There are most certainly practitioners abroad who advise mothers to come to Canada to give birth as a kind of backdoor to citizenship, he said. And the federal government could do a better job providing a narrative — much in the way it has for individuals seeking refugee status — that would discourage abuses of the birthright policy, he said.
But there are countless non-residents who have children while in Canada for many other reasons. Those people, he said, should not be painted with the same brush as those who wilfully exploit the path to Canadian citizenship.
The IRPP study reflects that concern, noting its figures are not exact because they don’t express how many children were delivered by mothers with temporary status in Canada — a bracket that includes Canadian expatriates returning to give birth, corporate transferees and international students.
But researcher Andrew Griffith told The Star that a conservative estimate would suggest roughly 40 or 50 per cent of the non-resident mothers were birth tourists.
The study mined the Canadian Institute for Health Information discharge database, and according to Griffith, the IRPP’s figures — based on hospital financial data that codes services provided to non-residents under “other country resident self-pay” — more accurately reflect the number of non-resident births in Canada.

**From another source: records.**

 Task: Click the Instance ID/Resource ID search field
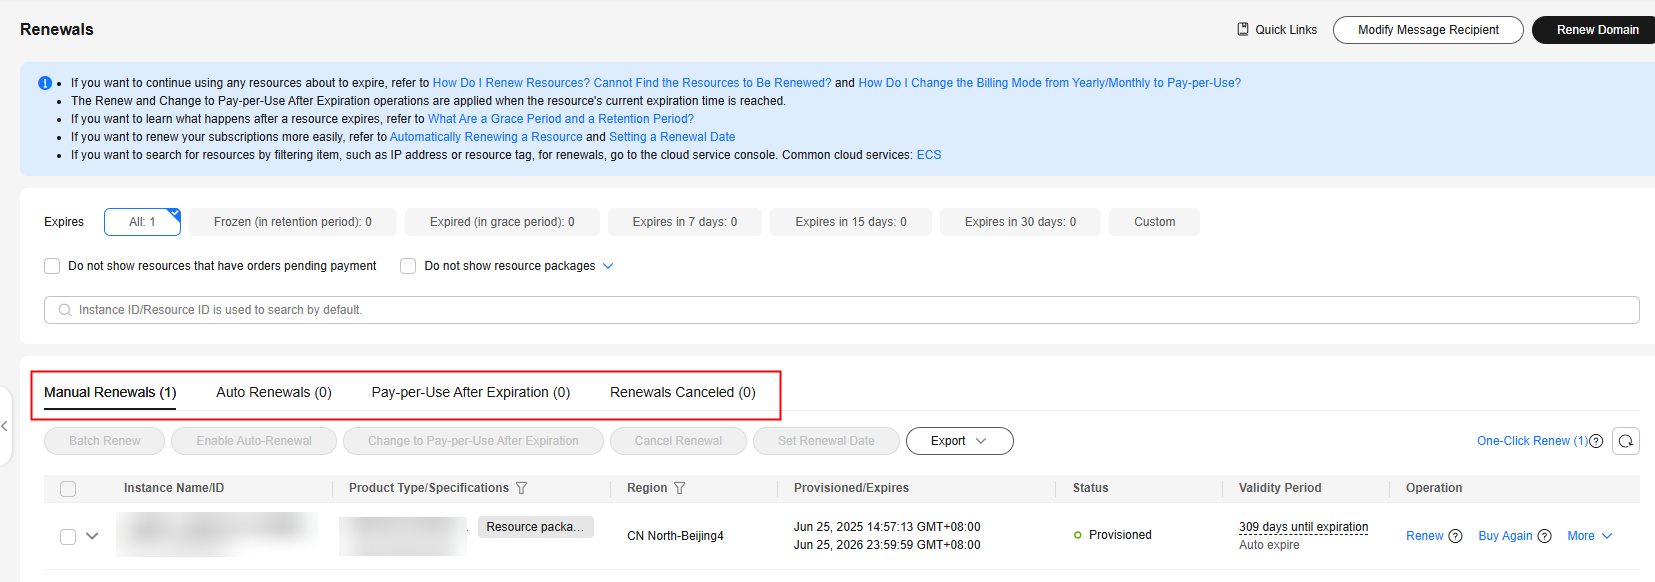pyautogui.click(x=840, y=310)
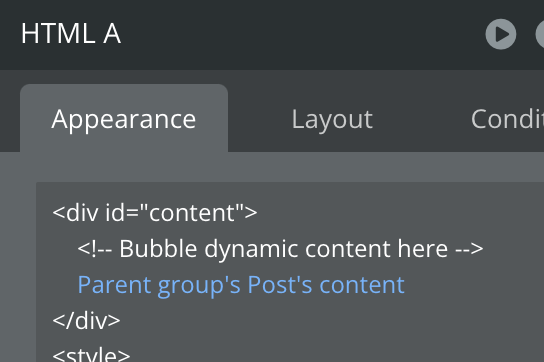Switch to the Layout tab

(x=332, y=119)
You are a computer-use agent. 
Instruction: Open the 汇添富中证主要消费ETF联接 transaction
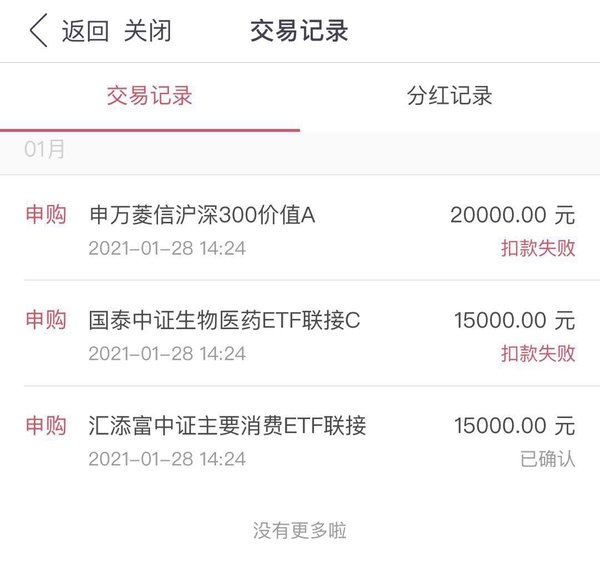[x=300, y=439]
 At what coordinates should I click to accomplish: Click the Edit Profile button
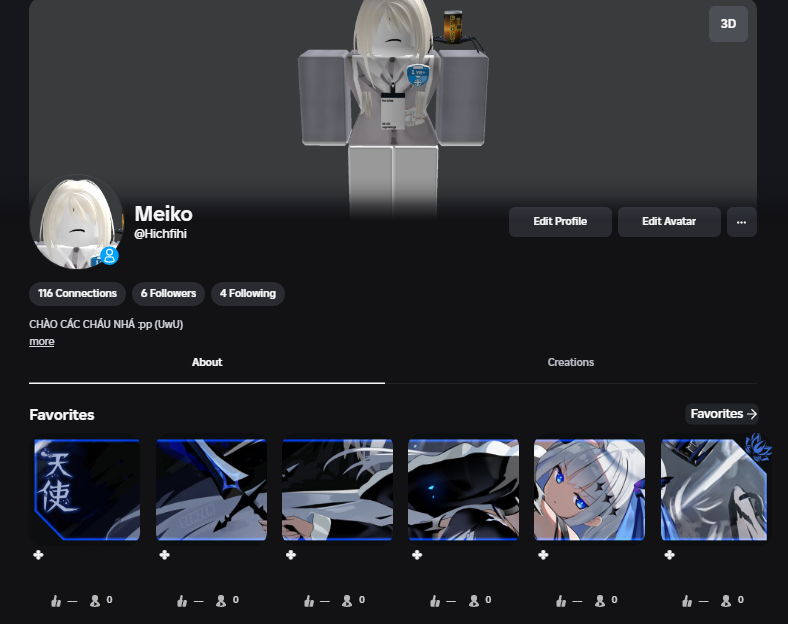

The IRPP study offered several options to address the problem of birth tourism, including:
Amending immigration laws to make it an offence if a woman fails to disclose the delivery of a child as the purpose of a visit to Canada and make that child’s citizenship fraudulent due to its procurement through misrepresentation
Adopting a “qualified” birthright approach by which a child is granted citizenship only when at least one parent is either a Canadian citizen or permanent resident and the child resides in Canada for at least 10 years after birth
Tao, the immigration lawyer, said he understood why people are shocked by how far above the national average the number of children born to non-resident mothers in Richmond Hospital are.
But through his interactions with clients, he said, he has encountered many families who could technically be called “birth tourists,” were that definition applied loosely enough. He said he was concerned that forthcoming regulations could encompass non-resident families or individuals whose children were born in Canada for legitimate reasons.
Tao also suggested a policy requiring immigration officials to question the motives of pregnant women as a matter of course could be “a very slippery slope into prejudice and background checking of other types.”
Griffiths, the researcher, agreed that birth tourism at the national level, currently accounting for roughly 0.5 per cent of the total annual live births in Canada according to the IRPP, is not a huge problem but suggested it should be monitored closely.
“Using this as a starting point, if we see any further increase or a trend line, then we need to take another fresh look at it,” he said.
But Peschisolido said that in a city like Richmond, where birth tourism appears to be a far more pervasive trend, every level of government has a responsibility to investigate how it can be slowed or stopped and what, exactly, may be driving it.